For the acpi-cpufreq CPU frequency scaling driver and ondemand governor, it goes indefinitely without any issues.
For the intel-cpufreq CPU frequency scaling driver and powersave governor and hwp enabled, it suffers from overruns.

Why?

For unknown reasons, HWP seems to incorrectly decide that the processor is idle and spins the PLL down to a very low frequency. Upon exit from the sleep portion of the periodic workflow it takes a very long time (on the order of 20 milliseconds (supporting data for that statement will added in a later posting)), resulting in the periodic job no being able to complete its work before the next interval, whereas it normally has plenty of time to do its work. Actually, typical worst case overruns are around 12 milliseconds, or several work/sleep periods (i.e. it takes a very long time to catch up.)

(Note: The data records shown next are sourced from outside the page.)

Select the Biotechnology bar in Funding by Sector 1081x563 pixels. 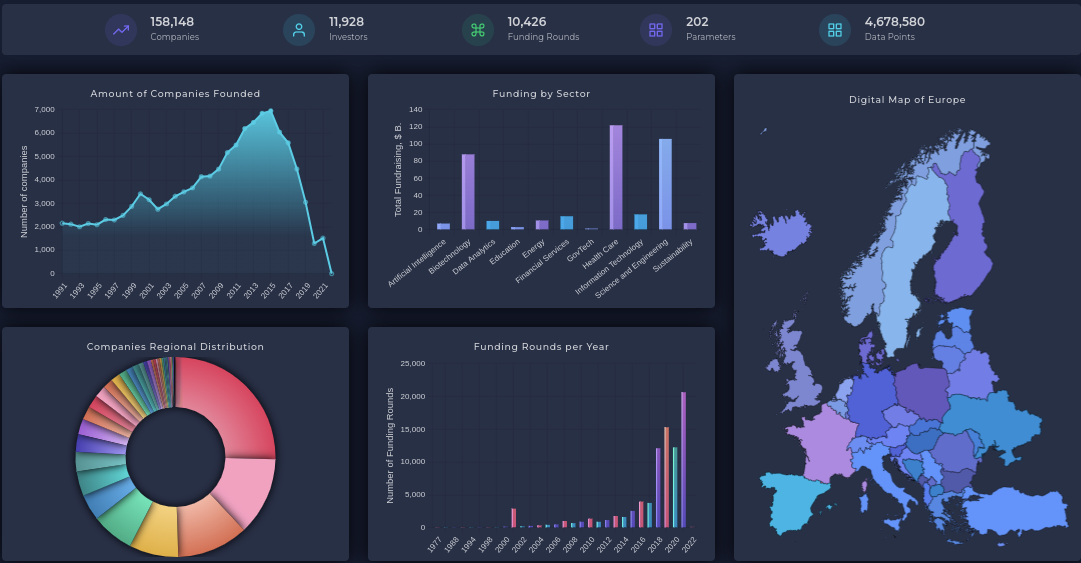click(468, 192)
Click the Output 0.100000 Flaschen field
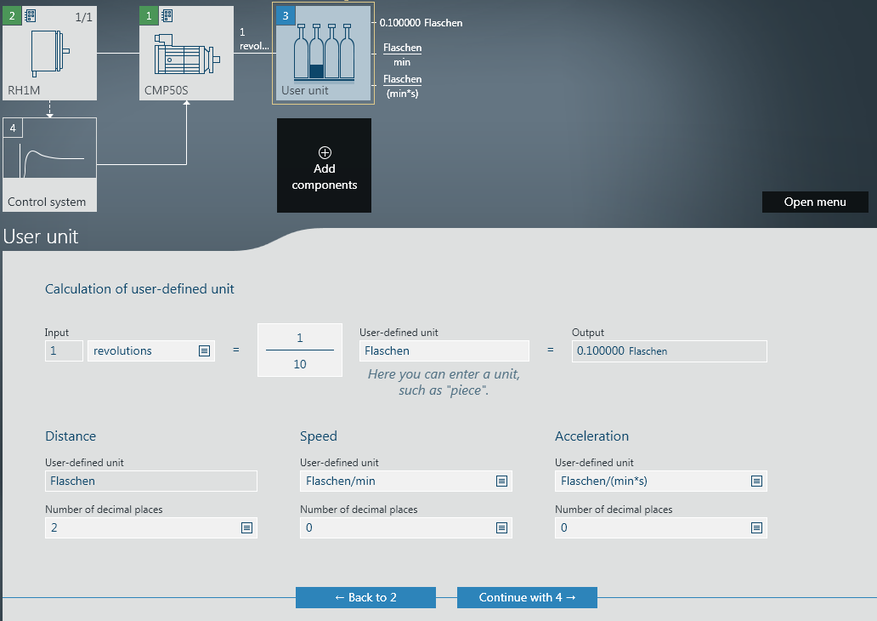Image resolution: width=877 pixels, height=621 pixels. (669, 351)
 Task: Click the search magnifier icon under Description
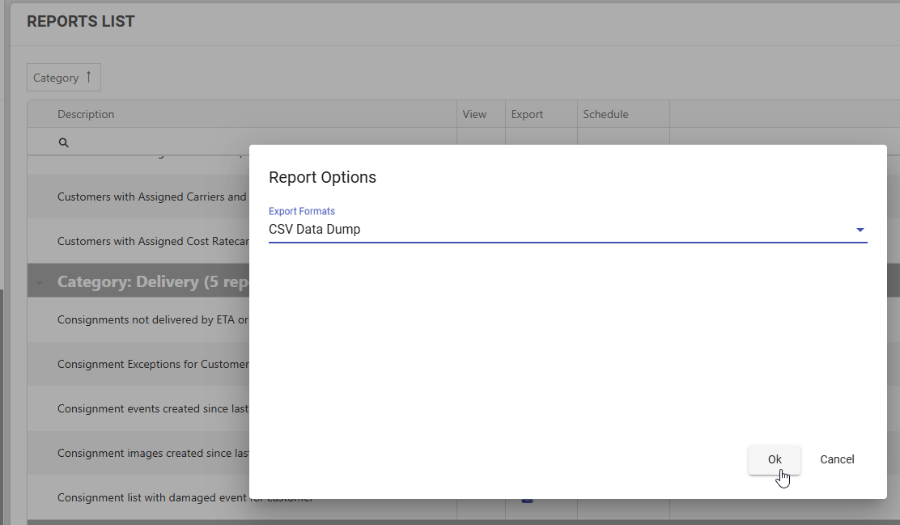point(63,143)

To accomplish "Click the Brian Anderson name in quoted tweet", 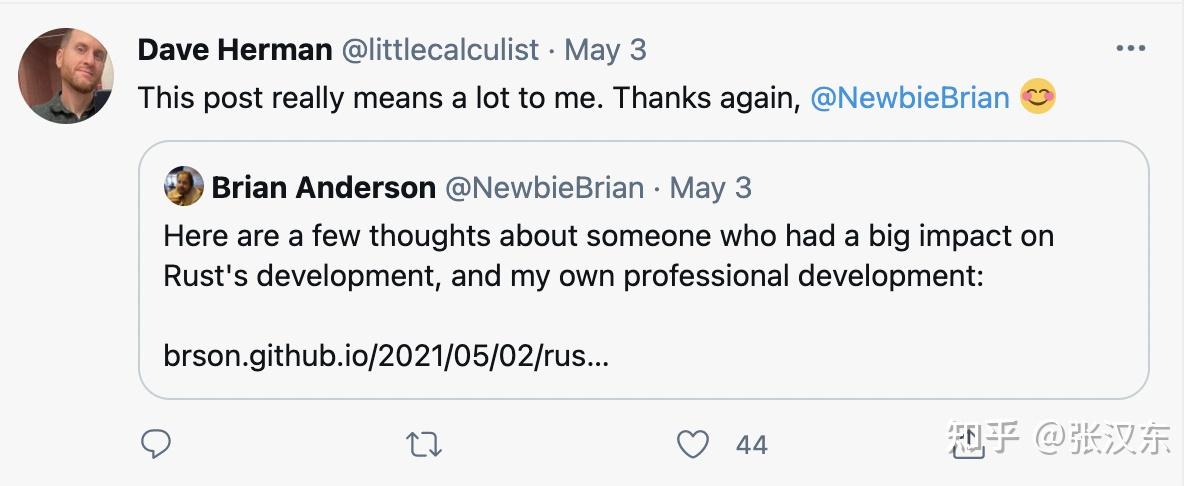I will click(x=323, y=187).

The probability of this occurring is about 3%, but varies significantly. Obviously, the recovery time is also a function of EPP, but mostly this work has been done with the default EPP of 128. I believe this to be a sampling and anti-aliasing issue, but can not prove it because HWP is black box. My best GUESS is:

If the periodic load is busy on a jiffy boundary, such that the tick is on.
Then if it is sleeping at the next jiffy boundary, with a pending wake such that idle state 2 was used.
  Then if the rest of the system was idle such that HWP decides to spin down the PLL.
    Then it is highly probable that upon that idle state 2 exit, the PLL is too slow to ramp up and the task will overrun as a result.
Else everything will be fine.

For a 1000 Hz kernel the above suggests that a work/sleep frequency of 500 Hz should behave in a binary way, either lots of overruns or none. It does.
For a 1000 Hz kernel the above suggests that a work/sleep frequency of 333.333 Hz should behave in a binary way, either lots of overruns or none. It does.
Note: in all cases the sleep time has to be within the window of opportunity.

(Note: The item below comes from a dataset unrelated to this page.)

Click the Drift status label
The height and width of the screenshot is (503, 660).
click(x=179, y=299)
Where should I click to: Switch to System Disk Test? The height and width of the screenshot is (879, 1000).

Now, actually I can not prove if the idle state 2 part is a cause or consequence, but it never happens with it disabled, but at the cost of significant power.

Another way this issue would manifest itself is as seeming to be an extraordinary idle exit latency, but would be rather difficult to isolate as the cause.

processors tested:
Intel(R) Core(TM) i5-9600K CPU @ 3.70GHz (mine)
Intel(R) Core(TM) i5-6200U CPU @ 2.30GHz (not mine)

HWP has been around for years, why am I just reporting this now?

I never owned an HWP capable processor before. My older i7-2600K based test computer was getting a little old, so I built a new test computer. I noticed this issue the same day I first enabled HWP. That was months ago (notice the dates on the graphs that will eventually be added to this), and I tried, repeatedly, to get help from Intel via the linux-pm e-mail list.

Now, given the above system response issue, a new test was developed to focus specifically on this issue, dubbed the "Inverse Impulse Response" test. It examines in great detail the CPU frequency rise time after a brief, less than 1 millisecond, gap in an otherwise continuous workflow. I'll attach graphs and details in subsequent postings to this bug report.

While I believe this is an issue entirely within HWP, I have not been able to prove that there was nothing sent from the kernel somehow telling HWP to spin down.

Notes:

CPU affinity does not need to be forced, but sometimes is for data acquisition.

1000 hertz kernels were tested back to kernel 5.2, all failed.

Kernel 5.10-rc7 (I have yet to compile 5.10) also fails.

A 250 hertz kernel was tested, and it did not have this issue in this area. Perhaps elsewhere, I didn't look.

Both teo and menu idle governors were tested, and while both suffer from the unexpected CPU frequency drop, teo seems much worse. However failure points for both governors are repeatable.

The test computers were always checked for any throttling log sticky bits, and regardless were never anywhere even close to throttling.

Note, however that every HWP capable computer I was to acquire data from has at least one of those sticky bits set after boot, so they need to be reset before any test that might want to examine them afterwards.